→ WHAT YOU NEED TO DO: From the first entry to the last, copy each one exactly.

→ DATA FOR ANALYSIS:

##########

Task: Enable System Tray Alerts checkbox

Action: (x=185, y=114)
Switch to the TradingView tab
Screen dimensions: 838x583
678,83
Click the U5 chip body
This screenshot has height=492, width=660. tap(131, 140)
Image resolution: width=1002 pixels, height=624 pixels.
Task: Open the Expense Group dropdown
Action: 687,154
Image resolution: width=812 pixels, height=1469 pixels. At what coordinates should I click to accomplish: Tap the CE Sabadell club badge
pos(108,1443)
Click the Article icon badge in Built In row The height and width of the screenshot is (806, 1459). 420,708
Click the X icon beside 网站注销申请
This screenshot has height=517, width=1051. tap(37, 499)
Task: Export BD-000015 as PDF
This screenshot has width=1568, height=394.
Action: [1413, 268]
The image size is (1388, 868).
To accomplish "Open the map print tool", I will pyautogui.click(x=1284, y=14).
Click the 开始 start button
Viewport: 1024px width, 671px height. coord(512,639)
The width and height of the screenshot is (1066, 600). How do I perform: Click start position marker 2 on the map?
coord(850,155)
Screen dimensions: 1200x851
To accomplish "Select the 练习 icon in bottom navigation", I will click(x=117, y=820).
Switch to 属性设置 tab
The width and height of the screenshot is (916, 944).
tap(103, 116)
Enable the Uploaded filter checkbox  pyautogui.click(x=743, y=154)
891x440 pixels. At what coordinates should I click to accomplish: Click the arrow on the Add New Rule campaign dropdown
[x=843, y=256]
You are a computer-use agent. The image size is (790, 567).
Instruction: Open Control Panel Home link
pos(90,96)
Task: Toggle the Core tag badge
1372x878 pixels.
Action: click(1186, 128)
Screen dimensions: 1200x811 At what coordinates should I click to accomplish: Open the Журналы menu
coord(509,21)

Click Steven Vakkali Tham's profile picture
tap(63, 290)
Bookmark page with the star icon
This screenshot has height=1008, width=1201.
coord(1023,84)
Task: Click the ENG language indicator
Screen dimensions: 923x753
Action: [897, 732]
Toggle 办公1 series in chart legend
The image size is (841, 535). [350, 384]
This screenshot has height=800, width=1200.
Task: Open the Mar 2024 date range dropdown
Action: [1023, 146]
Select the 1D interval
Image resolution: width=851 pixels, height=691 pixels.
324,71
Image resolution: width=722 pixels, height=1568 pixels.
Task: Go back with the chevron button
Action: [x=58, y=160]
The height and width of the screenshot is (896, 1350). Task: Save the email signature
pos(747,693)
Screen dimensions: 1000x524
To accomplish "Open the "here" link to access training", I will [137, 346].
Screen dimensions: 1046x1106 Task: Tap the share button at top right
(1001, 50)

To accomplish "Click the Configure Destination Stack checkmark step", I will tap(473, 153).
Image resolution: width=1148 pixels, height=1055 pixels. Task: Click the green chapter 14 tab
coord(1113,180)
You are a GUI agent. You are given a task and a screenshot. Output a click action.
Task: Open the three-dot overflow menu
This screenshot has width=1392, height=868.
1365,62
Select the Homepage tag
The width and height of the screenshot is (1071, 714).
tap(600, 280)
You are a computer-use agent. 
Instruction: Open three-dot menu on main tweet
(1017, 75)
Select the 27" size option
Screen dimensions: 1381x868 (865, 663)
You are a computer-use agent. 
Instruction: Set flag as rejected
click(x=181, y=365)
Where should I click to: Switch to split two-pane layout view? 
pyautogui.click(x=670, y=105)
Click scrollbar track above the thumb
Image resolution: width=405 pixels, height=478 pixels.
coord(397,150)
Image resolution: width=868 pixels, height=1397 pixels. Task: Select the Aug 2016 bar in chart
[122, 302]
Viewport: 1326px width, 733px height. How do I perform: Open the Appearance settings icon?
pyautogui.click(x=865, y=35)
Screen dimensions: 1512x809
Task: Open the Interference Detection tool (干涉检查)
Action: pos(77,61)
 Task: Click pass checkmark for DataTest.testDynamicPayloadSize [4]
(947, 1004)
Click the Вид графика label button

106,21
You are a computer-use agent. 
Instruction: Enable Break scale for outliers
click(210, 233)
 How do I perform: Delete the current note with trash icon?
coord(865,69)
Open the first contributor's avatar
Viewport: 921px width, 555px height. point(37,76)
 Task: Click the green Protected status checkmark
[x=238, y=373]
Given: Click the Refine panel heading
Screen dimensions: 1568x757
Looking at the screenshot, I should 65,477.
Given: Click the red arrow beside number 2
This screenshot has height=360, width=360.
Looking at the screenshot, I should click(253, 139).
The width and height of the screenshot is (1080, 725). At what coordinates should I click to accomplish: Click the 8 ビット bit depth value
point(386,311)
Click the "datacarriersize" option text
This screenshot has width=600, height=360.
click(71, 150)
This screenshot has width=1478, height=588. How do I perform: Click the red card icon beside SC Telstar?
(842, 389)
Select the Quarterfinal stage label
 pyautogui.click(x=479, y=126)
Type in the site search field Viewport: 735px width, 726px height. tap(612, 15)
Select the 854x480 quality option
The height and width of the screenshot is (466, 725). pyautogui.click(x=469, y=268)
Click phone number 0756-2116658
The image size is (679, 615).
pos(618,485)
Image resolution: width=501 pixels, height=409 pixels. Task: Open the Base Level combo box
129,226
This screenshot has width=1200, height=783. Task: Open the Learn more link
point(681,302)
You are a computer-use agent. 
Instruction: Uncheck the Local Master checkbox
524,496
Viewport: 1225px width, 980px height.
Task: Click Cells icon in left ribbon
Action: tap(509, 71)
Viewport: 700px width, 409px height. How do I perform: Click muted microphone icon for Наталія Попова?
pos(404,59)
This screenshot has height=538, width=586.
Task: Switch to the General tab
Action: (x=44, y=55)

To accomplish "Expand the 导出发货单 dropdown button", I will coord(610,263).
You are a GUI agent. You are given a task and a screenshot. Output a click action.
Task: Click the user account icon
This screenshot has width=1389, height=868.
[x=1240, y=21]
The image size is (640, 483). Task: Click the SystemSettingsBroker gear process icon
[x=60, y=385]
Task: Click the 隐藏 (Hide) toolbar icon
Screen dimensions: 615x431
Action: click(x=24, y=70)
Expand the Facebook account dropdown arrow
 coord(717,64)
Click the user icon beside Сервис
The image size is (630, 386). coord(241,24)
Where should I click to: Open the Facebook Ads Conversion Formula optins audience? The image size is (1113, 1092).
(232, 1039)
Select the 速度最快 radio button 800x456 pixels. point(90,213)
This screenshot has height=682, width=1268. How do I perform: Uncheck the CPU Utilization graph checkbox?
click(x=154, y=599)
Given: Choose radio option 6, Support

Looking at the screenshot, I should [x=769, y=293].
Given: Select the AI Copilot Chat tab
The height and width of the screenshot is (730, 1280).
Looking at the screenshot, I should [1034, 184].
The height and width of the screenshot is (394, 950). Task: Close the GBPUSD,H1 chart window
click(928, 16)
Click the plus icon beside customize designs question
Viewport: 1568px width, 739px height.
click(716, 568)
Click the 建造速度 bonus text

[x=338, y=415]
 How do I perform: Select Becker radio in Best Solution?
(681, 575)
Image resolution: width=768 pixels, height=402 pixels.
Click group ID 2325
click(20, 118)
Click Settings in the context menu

##########

→ OUTPUT FOR THIS EXERCISE:
Task: Enable System Tray Alerts checkbox

Action: (x=185, y=114)
Switch to the TradingView tab
Screen dimensions: 838x583
678,83
Click the U5 chip body
This screenshot has height=492, width=660. tap(131, 140)
Image resolution: width=1002 pixels, height=624 pixels.
Task: Open the Expense Group dropdown
Action: 687,154
Image resolution: width=812 pixels, height=1469 pixels. At what coordinates should I click to accomplish: Tap the CE Sabadell club badge
pos(108,1443)
Click the Article icon badge in Built In row The height and width of the screenshot is (806, 1459). 420,708
Click the X icon beside 网站注销申请
This screenshot has height=517, width=1051. tap(37, 499)
Task: Export BD-000015 as PDF
This screenshot has width=1568, height=394.
Action: [1413, 268]
The image size is (1388, 868).
To accomplish "Open the map print tool", I will pyautogui.click(x=1284, y=14).
Click the 开始 start button
Viewport: 1024px width, 671px height. coord(512,639)
The width and height of the screenshot is (1066, 600). How do I perform: Click start position marker 2 on the map?
coord(850,155)
Screen dimensions: 1200x851
To accomplish "Select the 练习 icon in bottom navigation", I will click(x=117, y=820).
Switch to 属性设置 tab
The width and height of the screenshot is (916, 944).
tap(103, 116)
Enable the Uploaded filter checkbox  pyautogui.click(x=743, y=154)
891x440 pixels. At what coordinates should I click to accomplish: Click the arrow on the Add New Rule campaign dropdown
[x=843, y=256]
You are a computer-use agent. The image size is (790, 567).
Instruction: Open Control Panel Home link
pos(90,96)
Task: Toggle the Core tag badge
1372x878 pixels.
Action: click(1186, 128)
Screen dimensions: 1200x811 At what coordinates should I click to accomplish: Open the Журналы menu
coord(509,21)

Click Steven Vakkali Tham's profile picture
tap(63, 290)
Bookmark page with the star icon
This screenshot has height=1008, width=1201.
coord(1023,84)
Task: Click the ENG language indicator
Screen dimensions: 923x753
Action: [897, 732]
Toggle 办公1 series in chart legend
The image size is (841, 535). [350, 384]
This screenshot has height=800, width=1200.
Task: Open the Mar 2024 date range dropdown
Action: [1023, 146]
Select the 1D interval
Image resolution: width=851 pixels, height=691 pixels.
324,71
Image resolution: width=722 pixels, height=1568 pixels.
Task: Go back with the chevron button
Action: [x=58, y=160]
The height and width of the screenshot is (896, 1350). Task: Save the email signature
pos(747,693)
Screen dimensions: 1000x524
To accomplish "Open the "here" link to access training", I will [137, 346].
Screen dimensions: 1046x1106 Task: Tap the share button at top right
(1001, 50)

To accomplish "Click the Configure Destination Stack checkmark step", I will tap(473, 153).
Image resolution: width=1148 pixels, height=1055 pixels. Task: Click the green chapter 14 tab
coord(1113,180)
You are a GUI agent. You are given a task and a screenshot. Output a click action.
Task: Open the three-dot overflow menu
This screenshot has width=1392, height=868.
1365,62
Select the Homepage tag
The width and height of the screenshot is (1071, 714).
tap(600, 280)
You are a computer-use agent. 
Instruction: Open three-dot menu on main tweet
(1017, 75)
Select the 27" size option
Screen dimensions: 1381x868 (865, 663)
You are a computer-use agent. 
Instruction: Set flag as rejected
click(x=181, y=365)
Where should I click to: Switch to split two-pane layout view? 
pyautogui.click(x=670, y=105)
Click scrollbar track above the thumb
Image resolution: width=405 pixels, height=478 pixels.
coord(397,150)
Image resolution: width=868 pixels, height=1397 pixels. Task: Select the Aug 2016 bar in chart
[122, 302]
Viewport: 1326px width, 733px height. How do I perform: Open the Appearance settings icon?
pyautogui.click(x=865, y=35)
Screen dimensions: 1512x809
Task: Open the Interference Detection tool (干涉检查)
Action: pos(77,61)
 Task: Click pass checkmark for DataTest.testDynamicPayloadSize [4]
(947, 1004)
Click the Вид графика label button

106,21
You are a computer-use agent. 
Instruction: Enable Break scale for outliers
click(210, 233)
 How do I perform: Delete the current note with trash icon?
coord(865,69)
Open the first contributor's avatar
Viewport: 921px width, 555px height. point(37,76)
 Task: Click the green Protected status checkmark
[x=238, y=373]
Given: Click the Refine panel heading
Screen dimensions: 1568x757
Looking at the screenshot, I should 65,477.
Given: Click the red arrow beside number 2
This screenshot has height=360, width=360.
Looking at the screenshot, I should click(253, 139).
The width and height of the screenshot is (1080, 725). At what coordinates should I click to accomplish: Click the 8 ビット bit depth value
point(386,311)
Click the "datacarriersize" option text
This screenshot has width=600, height=360.
click(71, 150)
This screenshot has width=1478, height=588. How do I perform: Click the red card icon beside SC Telstar?
(842, 389)
Select the Quarterfinal stage label
 pyautogui.click(x=479, y=126)
Type in the site search field Viewport: 735px width, 726px height. tap(612, 15)
Select the 854x480 quality option
The height and width of the screenshot is (466, 725). pyautogui.click(x=469, y=268)
Click phone number 0756-2116658
The image size is (679, 615).
pos(618,485)
Image resolution: width=501 pixels, height=409 pixels. Task: Open the Base Level combo box
129,226
This screenshot has width=1200, height=783. Task: Open the Learn more link
point(681,302)
You are a computer-use agent. 
Instruction: Uncheck the Local Master checkbox
524,496
Viewport: 1225px width, 980px height.
Task: Click Cells icon in left ribbon
Action: tap(509, 71)
Viewport: 700px width, 409px height. How do I perform: Click muted microphone icon for Наталія Попова?
pos(404,59)
This screenshot has height=538, width=586.
Task: Switch to the General tab
Action: (x=44, y=55)

To accomplish "Expand the 导出发货单 dropdown button", I will coord(610,263).
You are a GUI agent. You are given a task and a screenshot. Output a click action.
Task: Click the user account icon
This screenshot has width=1389, height=868.
[x=1240, y=21]
The image size is (640, 483). Task: Click the SystemSettingsBroker gear process icon
[x=60, y=385]
Task: Click the 隐藏 (Hide) toolbar icon
Screen dimensions: 615x431
Action: click(x=24, y=70)
Expand the Facebook account dropdown arrow
 coord(717,64)
Click the user icon beside Сервис
The image size is (630, 386). coord(241,24)
Where should I click to: Open the Facebook Ads Conversion Formula optins audience? The image size is (1113, 1092).
(232, 1039)
Select the 速度最快 radio button 800x456 pixels. point(90,213)
This screenshot has height=682, width=1268. How do I perform: Uncheck the CPU Utilization graph checkbox?
click(x=154, y=599)
Given: Choose radio option 6, Support

Looking at the screenshot, I should [x=769, y=293].
Given: Select the AI Copilot Chat tab
The height and width of the screenshot is (730, 1280).
Looking at the screenshot, I should [1034, 184].
The height and width of the screenshot is (394, 950). Task: Close the GBPUSD,H1 chart window
click(928, 16)
Click the plus icon beside customize designs question
Viewport: 1568px width, 739px height.
click(716, 568)
Click the 建造速度 bonus text

[x=338, y=415]
 How do I perform: Select Becker radio in Best Solution?
(681, 575)
Image resolution: width=768 pixels, height=402 pixels.
Click group ID 2325
click(20, 118)
Click Settings in the context menu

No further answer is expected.